Cadre historique de la conservation de la nature et modèles des aires protégées  

Les débuts de la conservation de la nature sont nés de l’idée que la modernité et le progrès peuvent aboutir à l’exploitation de la nature. Il faudrait alors mener des actions visant à maintenir voire améliorer notre lien à la nature. Ainsi, les premières aires protégées sont créées dès 1872 avec le parc national du Yellowstone, aux USA. Puis le concept s’étend, notamment en Europe en 1909 en Scandinavie.  

Parmi les différents modèles de protection d’aires naturelles, celui de la forteresse est le plus ancien. Il découle du concept de « wilderness » (H.D. Thoreau) et prône l’idée d’une nature « sous cloche », qui doit être inaccessible à l’homme. Ce modèle est aujourd’hui le plus critiqué pour des raisons de dérive autoritaire et d’exclusion des populations indigènes. De même, ce modèle laissait penser que la nature peut être dégradée à l’extérieur de ces aires protégées sans que ce ne soit un souci. 

Le monopole du concept de « wilderness » arrive à son terme vers les années 1980 alors que diverses organisations politiques comme les Nations Unies ou l’UNESCO s’engagent pour une stratégie mondiale de la conservation de la nature et une prise en compte des facteurs sociaux. La nature n’est alors plus obligatoirement extérieure aux activités humaines.  
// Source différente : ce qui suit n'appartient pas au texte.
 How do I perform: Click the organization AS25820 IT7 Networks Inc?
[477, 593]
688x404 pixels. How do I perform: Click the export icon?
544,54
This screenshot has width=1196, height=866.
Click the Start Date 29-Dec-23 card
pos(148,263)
Aujourd’hui, le modèle principal est celui des aires protégées transfrontalières : les frontières – arbitraires – ne peuvent rendre compte des flux, des relations et des dynamiques naturelles. La coopération politique entre pays est en jeu, de même que le tourisme. Depuis les années 2000, ces parcs transfrontaliers s’organisent en reliant des parcs naturels nationaux existant. Par exemple, l’initiative de conservation Yellowstone (USA)-Yukon (Canada) vise à connecter ces deux parcs pour « harmoniser les besoins des personnes et ceux de la nature ».

 

Critiques sociales de la néo-libéralisation de la conservation de la nature  

Malgré les enjeux actuels très forts autour de la protection de la nature, de vives critiques se sont élaborées contre les politiques de néo-libéralisation de cette conservation. Ces critiques viennent principalement de l’approche de Political Ecology, composée de disciplines diverses (géographie, économie, sociologie, etc.), qui s’intéresse aux acteurs du secteur de la conservation de la nature et à leur appropriation des ressources à leur propre avantage. Ces pratiques peuvent se traduire notamment par de la corruption, par la marginalisation des populations locales et par l’occultation de certains acteurs.  
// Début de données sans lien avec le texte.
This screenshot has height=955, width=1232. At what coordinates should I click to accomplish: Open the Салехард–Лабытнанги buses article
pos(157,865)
Diverses visions de la nature participent à cette néo-libéralisation comme par exemple celle de la « nature spectacle » où elle devient objet de consommation via la production de produits dérivés, via le concept d’écotourisme, etc.

 

En conclusion, l’homme a conscience depuis longtemps que la nature et la diversité ont besoin d’être protégées. Le rapport de l’homme à la nature – et à ces aires protégées - a évolué grâce aux apports des sciences sociales. Il faut garder à l’esprit que les stratégies de la conservation de la nature font partie intégrante de la société de consommation et des politiques nationales et internationales.